Another man whose very presence on campus can lead professors to fly off the handle is psychologist Arthur Jensen, who has the temerity to say that he thinks there is a link between intelligence and heredity. That view is intolerable to Marxists who claim social environment determines all. At many campuses where Jensen has been scheduled to speak, professors have led attempts to keep him from appearing and used rowdy, disruptive tactics if he did.

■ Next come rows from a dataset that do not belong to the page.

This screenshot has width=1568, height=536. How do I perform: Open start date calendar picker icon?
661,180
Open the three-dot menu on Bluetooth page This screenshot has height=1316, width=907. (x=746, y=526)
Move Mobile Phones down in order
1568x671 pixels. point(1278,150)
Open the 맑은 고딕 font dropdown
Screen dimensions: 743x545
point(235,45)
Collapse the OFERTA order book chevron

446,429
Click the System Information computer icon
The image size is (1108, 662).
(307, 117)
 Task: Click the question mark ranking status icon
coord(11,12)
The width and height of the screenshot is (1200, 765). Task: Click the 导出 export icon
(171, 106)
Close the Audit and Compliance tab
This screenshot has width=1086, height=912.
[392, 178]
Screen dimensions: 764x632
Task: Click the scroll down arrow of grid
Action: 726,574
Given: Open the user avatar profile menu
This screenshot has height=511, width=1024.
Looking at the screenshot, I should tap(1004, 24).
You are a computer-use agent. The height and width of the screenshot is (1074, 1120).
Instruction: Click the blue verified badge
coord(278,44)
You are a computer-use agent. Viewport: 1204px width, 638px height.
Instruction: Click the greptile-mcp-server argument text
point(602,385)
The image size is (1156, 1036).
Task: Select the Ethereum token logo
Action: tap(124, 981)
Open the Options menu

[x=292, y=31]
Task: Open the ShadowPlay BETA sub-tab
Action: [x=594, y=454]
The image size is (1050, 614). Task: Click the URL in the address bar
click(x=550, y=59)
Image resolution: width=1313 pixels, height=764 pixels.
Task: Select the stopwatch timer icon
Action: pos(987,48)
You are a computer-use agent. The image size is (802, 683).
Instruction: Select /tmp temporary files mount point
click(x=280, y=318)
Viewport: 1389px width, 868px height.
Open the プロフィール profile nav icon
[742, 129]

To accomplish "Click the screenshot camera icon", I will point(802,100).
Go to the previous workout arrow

And earlier this year, when Clarence Thomas gave a speech at the University of North Carolina Law School, a group of black law professors prominently announced their refusal to attend because of their disagreement with Justice Thomas on various cases and issues. Of course, they’re entitled to their disagreements, but what message does it send to students when their teachers signal that the way to deal with disagreement is to petulantly refuse to listen to the other side?

Examples of professorial intolerance are a dime a dozen these days and are evidence of a disturbing decline in civilization. It has often been observed that there is only a thin veneer of civilization covering and restraining our primitive, animalistic nature. Throughout most of human history, disagreements were settled with clubs, swords, and guns; dissenters from “proper thinking” were fortunate to avoid prison or the gallows. Gradually mankind has made some progress against those impulses, enthroning reason and turning from violence and intolerance.

The trend on American campuses, alas, is in the opposite direction.